L’Algérie a été citée en exemple par les autorités françaises, avec quelque imprudence même par Laurent Fabius, pour avoir ouvert son espace aérien à l’aviation française en route pour le Mali. Ce que le ministre des affaires étrangères avait oublié de préciser, c’est que le survol du territoire algérien avait été autorisé pour les avions français qui transportaient des troupes et du matériel mais pas pour les Rafale qui bombardaient les islamistes. Les Rafale français ont fait un petit détour à l’ouest, en toute discrétion, par… le Maroc, qui s’est bien gardé de se mettre en avant.

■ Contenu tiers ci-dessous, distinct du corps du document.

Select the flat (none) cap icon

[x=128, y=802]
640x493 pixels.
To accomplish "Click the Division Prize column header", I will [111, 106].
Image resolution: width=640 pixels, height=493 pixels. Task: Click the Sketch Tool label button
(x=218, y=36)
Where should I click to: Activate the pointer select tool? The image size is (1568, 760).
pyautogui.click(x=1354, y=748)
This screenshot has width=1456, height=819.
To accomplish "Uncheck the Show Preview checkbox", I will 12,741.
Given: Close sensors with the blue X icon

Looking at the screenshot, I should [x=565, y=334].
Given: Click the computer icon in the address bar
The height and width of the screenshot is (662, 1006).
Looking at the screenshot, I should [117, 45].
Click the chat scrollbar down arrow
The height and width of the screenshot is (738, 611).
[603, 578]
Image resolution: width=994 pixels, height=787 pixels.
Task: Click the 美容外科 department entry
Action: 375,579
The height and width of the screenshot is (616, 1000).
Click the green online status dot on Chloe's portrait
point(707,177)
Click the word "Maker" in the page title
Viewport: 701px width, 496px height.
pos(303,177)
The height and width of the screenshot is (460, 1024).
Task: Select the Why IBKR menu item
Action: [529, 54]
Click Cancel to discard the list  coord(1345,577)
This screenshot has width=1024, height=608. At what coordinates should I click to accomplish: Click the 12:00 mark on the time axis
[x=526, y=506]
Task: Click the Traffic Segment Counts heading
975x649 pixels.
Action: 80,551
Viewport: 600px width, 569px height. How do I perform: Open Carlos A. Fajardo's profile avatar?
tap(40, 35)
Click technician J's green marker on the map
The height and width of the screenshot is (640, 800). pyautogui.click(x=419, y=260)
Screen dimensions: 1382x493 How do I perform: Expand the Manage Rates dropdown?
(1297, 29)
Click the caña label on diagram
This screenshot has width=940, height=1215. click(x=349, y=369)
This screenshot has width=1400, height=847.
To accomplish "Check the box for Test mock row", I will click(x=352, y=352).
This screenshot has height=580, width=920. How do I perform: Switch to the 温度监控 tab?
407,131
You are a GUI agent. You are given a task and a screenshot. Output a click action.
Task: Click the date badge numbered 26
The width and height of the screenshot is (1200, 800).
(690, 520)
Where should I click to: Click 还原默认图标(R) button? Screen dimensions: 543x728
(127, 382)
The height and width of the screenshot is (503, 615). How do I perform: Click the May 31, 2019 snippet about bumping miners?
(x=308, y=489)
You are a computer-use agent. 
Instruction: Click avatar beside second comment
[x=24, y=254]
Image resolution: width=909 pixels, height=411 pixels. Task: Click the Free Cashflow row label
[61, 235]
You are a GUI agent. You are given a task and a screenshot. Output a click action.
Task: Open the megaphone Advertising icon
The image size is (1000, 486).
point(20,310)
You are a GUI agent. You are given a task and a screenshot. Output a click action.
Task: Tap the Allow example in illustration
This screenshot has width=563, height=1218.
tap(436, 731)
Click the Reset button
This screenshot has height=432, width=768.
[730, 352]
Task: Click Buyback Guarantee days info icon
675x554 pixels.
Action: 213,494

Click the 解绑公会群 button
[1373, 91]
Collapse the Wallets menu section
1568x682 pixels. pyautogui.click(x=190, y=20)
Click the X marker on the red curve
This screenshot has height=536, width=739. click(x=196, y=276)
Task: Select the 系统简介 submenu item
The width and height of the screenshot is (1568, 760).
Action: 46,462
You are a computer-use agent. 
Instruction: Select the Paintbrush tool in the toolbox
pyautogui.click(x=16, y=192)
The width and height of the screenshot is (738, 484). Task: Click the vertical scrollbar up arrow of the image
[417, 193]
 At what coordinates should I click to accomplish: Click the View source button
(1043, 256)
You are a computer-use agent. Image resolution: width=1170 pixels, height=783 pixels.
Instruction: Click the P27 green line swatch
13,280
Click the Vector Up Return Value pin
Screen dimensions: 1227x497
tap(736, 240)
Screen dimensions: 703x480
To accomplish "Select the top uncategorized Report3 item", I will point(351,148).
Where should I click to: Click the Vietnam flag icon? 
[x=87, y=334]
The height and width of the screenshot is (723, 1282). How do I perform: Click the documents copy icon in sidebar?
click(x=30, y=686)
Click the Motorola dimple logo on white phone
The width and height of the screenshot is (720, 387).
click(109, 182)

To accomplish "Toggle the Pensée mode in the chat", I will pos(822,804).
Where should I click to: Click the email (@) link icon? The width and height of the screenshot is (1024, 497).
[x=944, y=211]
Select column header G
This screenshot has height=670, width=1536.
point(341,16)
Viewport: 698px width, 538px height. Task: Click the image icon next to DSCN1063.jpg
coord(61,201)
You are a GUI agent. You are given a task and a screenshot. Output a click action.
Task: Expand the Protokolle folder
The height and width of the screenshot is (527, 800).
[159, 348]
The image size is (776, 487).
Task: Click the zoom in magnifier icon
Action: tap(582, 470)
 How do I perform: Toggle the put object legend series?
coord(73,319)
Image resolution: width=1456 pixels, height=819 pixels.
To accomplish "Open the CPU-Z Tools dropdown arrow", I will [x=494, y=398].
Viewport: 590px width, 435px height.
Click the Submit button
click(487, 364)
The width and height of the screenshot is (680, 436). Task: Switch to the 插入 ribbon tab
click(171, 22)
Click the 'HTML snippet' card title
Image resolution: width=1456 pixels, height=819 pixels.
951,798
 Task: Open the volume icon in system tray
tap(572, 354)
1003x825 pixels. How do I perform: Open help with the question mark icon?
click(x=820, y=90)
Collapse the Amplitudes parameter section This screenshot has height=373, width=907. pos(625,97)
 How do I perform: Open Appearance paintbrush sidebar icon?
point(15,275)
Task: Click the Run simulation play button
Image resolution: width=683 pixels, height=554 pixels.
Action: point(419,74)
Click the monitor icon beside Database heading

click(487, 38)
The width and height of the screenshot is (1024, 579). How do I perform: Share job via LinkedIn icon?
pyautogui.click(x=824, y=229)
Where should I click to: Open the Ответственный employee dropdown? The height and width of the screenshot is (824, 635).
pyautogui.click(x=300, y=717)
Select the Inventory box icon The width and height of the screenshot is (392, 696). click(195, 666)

Le Maroc est pourtant intéressé au premier chef par l’intervention française au Mali et par la lutte contre les groupes terroristes comme AQMI (Al Qaida au Maghreb islamique). A l’occasion du récent sommet de la CEDEAO (Communauté économique d’Afrique de l’Ouest), le roi Mohammed VI a d’ailleurs envoyé un message de solidarité. Si les islamistes s’étaient répandus dans tout le Sahel, le Maroc risquait d’être aussi touché par des attentats – il y en a déjà eu à Marrakech et à Casablanca. Et surtout les autorités de Rabat craignent une contagion au Sahara occidental. Dans cette région contrôlée par la monarchie, le Front Polisario, soutenu par l’Algérie, revendique l’indépendance et les Marocains l’accusent d’être complice d’AQMI dans les rangs desquels se trouveraient des membres du Polisario.
C’est pourquoi le régime de Mohammed VI a tout intérêt à soutenir l’action de la France au Sahel sans toutefois prendre une part active à l’intervention pour ne pas se mettre en porte à faux avec ses propres mouvements islamistes. Depuis les dernières élections de 2011, boycottées par l’opposition, le Parti de la justice et du développement (islamiste modéré) a la majorité au Parlement et son secrétaire général, Abdel Benkirane, est le chef du gouvernement. La situation n’est cependant pas comparable à celle qui prévaut en Tunisie. Le Maroc n’a pas été totalement épargné par les printemps arabes de 2011 mais le roi a géré la protestation, sous l’égide du Mouvement dit du 20 février, avec suffisamment d’habileté pour désamorcer la contestation. Il s’est appuyé sur les réformes qu’il avait commencé à mettre en œuvre dès le début de son règne à dose homéopathique. En juillet 2011, des changements constitutionnels ont augmenté les pouvoirs du chef du gouvernement qui ne dépend plus de la seule bonne volonté royale mais doit refléter la majorité issue des urnes, même si dans les domaines régaliens, la marge de manœuvre du gouvernement et des députés reste très limitée. C’est ainsi que la position du Maroc dans la crise malienne est une affaire gérée directement par Mohammed VI, Abdel Benkirane reconnaissant à demi-mot qu’il n’a pas grand-chose à en dire.
Tous les Marocains ne sont pas convaincus de cette « exception marocaine ». Les démocrates laïques s’interrogent notamment sur les enseignements qu’il convient de tirer de l’expérience tunisienne. Celle-ci a montré que l’ancienne dichotomie, valable sous la dictature de Ben Ali, entre partisans de la démocratie et tenants de l’autoritarisme devait être au moins nuancée, voire remplacée par une autre opposition, entre conservateurs et modernistes, ou entre islamistes et progressistes. L’alliance des démocrates et des forces islamiques contre la dictature a volé en éclats après la chute de celle-ci. De nouvelles formes de vie politique doivent être inventées.
Au Maroc, les islamistes sont largement neutralisés par le statut du roi, commandeur des croyants, et c’est pourquoi il est difficile de connaître leur véritable programme. Mais pour certains démocrates marocains, la Tunisie apparait comme une sorte de « laboratoire » où l’on assiste à la prise de pouvoir progressive des islamistes sur la société, sous le couvert de la défense de la démocratie et du règne de la majorité. A l’inverse, les défenseurs du statu quo politique pourraient être tentés par un nouveau discours « éradicateur » qui enfoncerait un coin entre progressistes et conservateurs pour le plus grand profit des tenants de l’ordre établi.
Il est donc essentiel de militer pour une démocratie qui ne soit pas de pure forme, limitée à l’exercice du suffrage universel mais qui soit fondée sur des liens sociaux complexes, le respect du droit des minorités et de l’égalité entre les hommes et les femmes. Ce n’est qu’alors qu’il sera alors possible de parler sans point d’interrogation d’une « exception marocaine » dans une région qui oscille entre l’autoritarisme et le fondamentalisme.